→ **What the exercise asks**
Check every line of the data below for the string "computer", and copy the ones that hold it.
+--
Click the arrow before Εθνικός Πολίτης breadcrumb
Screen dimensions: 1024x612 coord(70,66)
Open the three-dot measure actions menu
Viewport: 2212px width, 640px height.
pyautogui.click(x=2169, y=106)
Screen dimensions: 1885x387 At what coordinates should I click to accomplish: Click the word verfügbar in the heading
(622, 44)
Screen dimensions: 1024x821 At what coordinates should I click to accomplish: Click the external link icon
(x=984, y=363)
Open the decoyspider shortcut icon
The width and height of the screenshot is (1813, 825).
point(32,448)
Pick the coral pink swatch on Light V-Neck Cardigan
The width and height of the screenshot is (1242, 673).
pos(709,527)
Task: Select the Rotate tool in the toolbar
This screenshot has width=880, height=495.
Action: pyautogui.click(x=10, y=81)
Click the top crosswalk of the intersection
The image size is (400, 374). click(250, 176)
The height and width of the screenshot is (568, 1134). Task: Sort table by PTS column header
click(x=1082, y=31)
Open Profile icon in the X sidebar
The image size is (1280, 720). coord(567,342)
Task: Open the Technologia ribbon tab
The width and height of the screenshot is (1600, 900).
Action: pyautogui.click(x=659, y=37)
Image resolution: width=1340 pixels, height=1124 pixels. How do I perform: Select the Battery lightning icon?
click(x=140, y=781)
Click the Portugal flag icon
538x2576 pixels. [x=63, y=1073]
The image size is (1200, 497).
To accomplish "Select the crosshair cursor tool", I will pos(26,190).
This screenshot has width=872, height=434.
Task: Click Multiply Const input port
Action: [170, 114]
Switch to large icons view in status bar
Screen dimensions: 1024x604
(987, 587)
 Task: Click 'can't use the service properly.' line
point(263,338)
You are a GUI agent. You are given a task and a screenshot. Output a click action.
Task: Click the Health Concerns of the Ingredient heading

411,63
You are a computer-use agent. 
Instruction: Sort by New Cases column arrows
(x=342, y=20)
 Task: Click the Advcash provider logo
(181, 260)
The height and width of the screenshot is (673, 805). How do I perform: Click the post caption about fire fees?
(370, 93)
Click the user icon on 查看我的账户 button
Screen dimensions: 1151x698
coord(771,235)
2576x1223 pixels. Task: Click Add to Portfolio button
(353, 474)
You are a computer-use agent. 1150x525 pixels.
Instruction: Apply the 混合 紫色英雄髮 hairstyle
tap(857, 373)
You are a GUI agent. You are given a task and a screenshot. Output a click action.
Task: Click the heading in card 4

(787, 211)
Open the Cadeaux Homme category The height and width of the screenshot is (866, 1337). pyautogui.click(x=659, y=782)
+--
→ **Answer to the exercise**
You are a computer-use agent. 
You are a computer-use agent. 1150x525 pixels.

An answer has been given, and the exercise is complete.